In a stunning shift of priorities, I skipped the Angel Fire MSC this year and instead ran the Bolder Boulder 10k. So today, rather than pinning it through aspen forests by myself, I jogged through city streets with 50,000 goofballs. I am proud to say I finished right in the middle.
Lee Hates Running dot com
Running and me, we are not long-time friends. Running seems like such a fundamental human skill, but it has eluded me for most of my life.
Back in the day, I was the overweight asthmatic kid who got picked last and got a doctor’s excuse from the mile run. I tried SO hard to pass the Presidential Physical Fitness test, but that dang 600-yard run … I just couldn’t do it. I was in military school back then, and that run cost me a sweet medal for my dress uniform.
As a young adult, I compensated with a few years of triathlon and 6% body fat (still … feel … fat). I put in a mediocre swim leg, pinned the bike at pro pace, then tried to survive the run. I would literally get passed by old ladies. I sucked on my feet.
When Super Ds switched from time trials to LeMans starts, I went from killing it to getting killed — I was last on the bike every time, then I had to fight for every position. I recently put in some study time, cleaned up my mechanics and have become a semi-decent runner. I can sprint well enough to start a Super D in a good position, and I jog about 30 minutes most weeks. It doesn’t always suck.
My last 10K was in a triathlon around 1990. Going into today’s adventure, I hoped to stay comfortable and be able to enjoy the experience.
Running Action Magazine
Cool! Rad! Sick!
Best t-shirt seen on course: “People ask me why I run track. I ask them, what do you do when someone fires a gun?”
Best side-line band: Some hard-looking dudes rocking out a Talking Heads cover.

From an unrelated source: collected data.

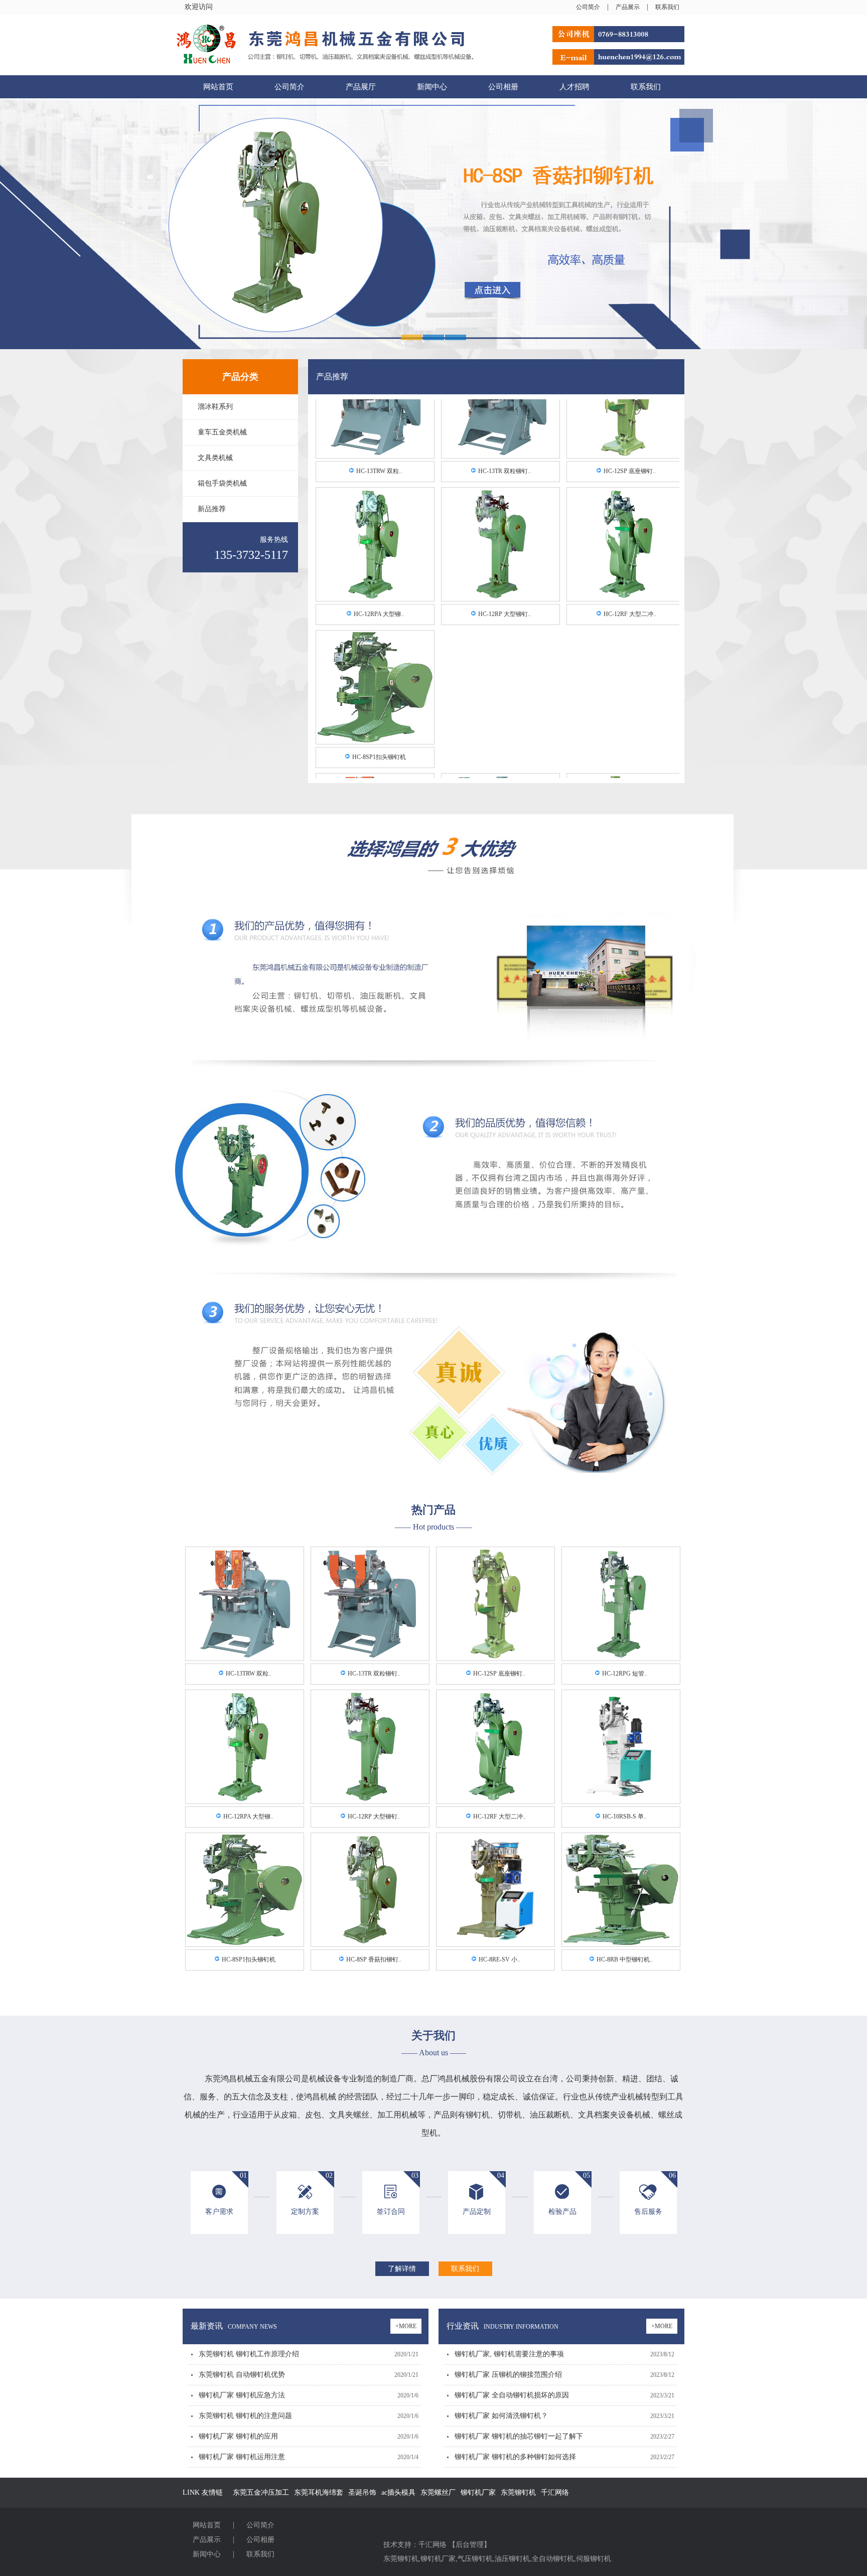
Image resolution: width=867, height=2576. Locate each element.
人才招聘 (574, 87)
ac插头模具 (398, 2492)
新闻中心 (432, 87)
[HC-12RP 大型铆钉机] (500, 529)
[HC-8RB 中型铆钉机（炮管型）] (620, 1942)
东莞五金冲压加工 (261, 2492)
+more (405, 2326)
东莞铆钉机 (518, 2492)
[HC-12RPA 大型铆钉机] (375, 529)
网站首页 (218, 87)
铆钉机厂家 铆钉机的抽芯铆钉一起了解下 (519, 2436)
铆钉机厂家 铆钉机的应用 (238, 2436)
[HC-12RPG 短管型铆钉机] (620, 1656)
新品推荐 (212, 509)
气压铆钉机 (475, 2558)
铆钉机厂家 (478, 2492)
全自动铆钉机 (553, 2558)
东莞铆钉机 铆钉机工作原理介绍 (249, 2354)
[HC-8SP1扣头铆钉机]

Best way to get muddy and bloody: The Slip ‘N’ Slide that dropped off someone’s porch, down the grass slope, through sloppy muck and onto the sidewalk.
Best moment: Ripping down Pearl Street in a huge crowd. Music, people, color and motion everywhere. A sense of being swept along some archetypical river.
Family fun: I started the race with my kids Kate and Ian and their friend Preston. Ian and Preston have been running a lot in basketball practice; Kate has been rocking the Wii Fitness game. The Wife drove shuttle (thanks!).
Tortoise and the hares: The boys and I jogged together for a while, then they sprinted for the Mile 2 line. Kaboom! They exploded, and I kept chugging along. At Mile 3, Preston told Ian he was going to catch and beat me — and he did, by 22 seconds. Ian, more of a sprinter, came in strong at 1:06. Kate pulled off course and went back to bed.
Perfectly average: I stayed comfortable, kept a consistent pace and enjoyed the scene. It was pretty amazing to look ahead and see a sea of bobbing bodies, and to realize that I was bobbing in that same sea. Compared with downhill racing, it’s a totally different kind of awareness; just relax, find your flow and let it happen (wait, maybe it’s the same as DH).
I ran a 57:12 with an average pace of 9:13 per mile. That put me 200th out of 386 38-year-old men. Perfectly average.